I'm Sorry Mother… Transgender Regret

Have you faced ridicule and continuous coaching not to be who you are? If you are LBG_QIA, then yes, I believe you. If not, I won’t deny, but tell me how?

Saoirse George
Photo by Danie Franco on Unsplash

I’m so sorry that I am hurting you now, all these years after you passed. I have tried so hard to be the son you taught me to be. I have embraced the man you groomed me to be. It was not hollow, but it wasn’t true. 

Being a man brought me many joys. Still, I could not fully touch, experience, love, or remember any. Each remaining memory is focused on those rare moments, when (despite being a loving father, successful business man, and devoted husband) I felt at least remotely like a woman. 

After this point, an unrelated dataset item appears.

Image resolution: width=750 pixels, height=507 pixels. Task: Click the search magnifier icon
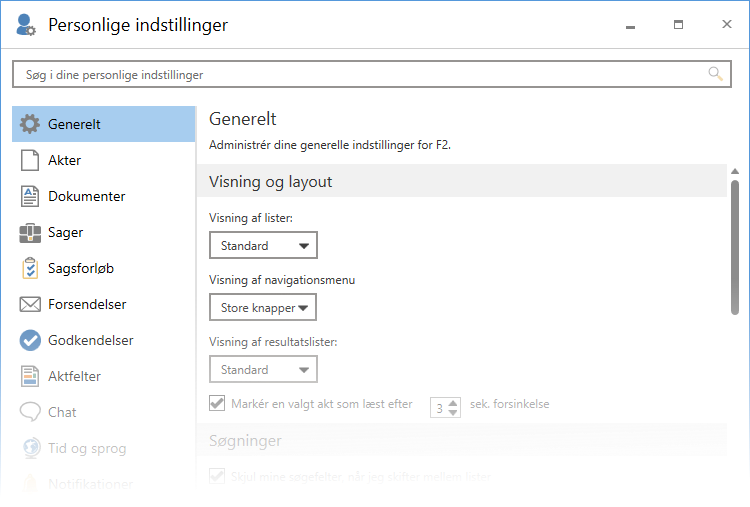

I still remember the lessons you reinforced in me day by day. You groomed me to suppress those feelings, those outward behaviors that gave away my inner self. Even so, their presence has plagued me all my life. People always sensed something was off. I had no depth as a man. I had few connections or close friends. I was angry and alone in my head, surrounded by love.

I hurt those whom I love, and I hurt those who love me so much! I could tell they knew something was off; still they wanted me to be better. Yet they were helpless. They wanted me to get better, but they had no idea how I could. They couldn’t imagine what I needed. You were that successful in your care for me, to protect me.

My pain did not help my children. They are wonderful and amazing adults today. But they did that despite my pain. I’d share more, but their stories are not mine to tell. But I fear that any difficulties or phobias they inherit, are from my struggle and not understanding the love for them that drove and still drives me.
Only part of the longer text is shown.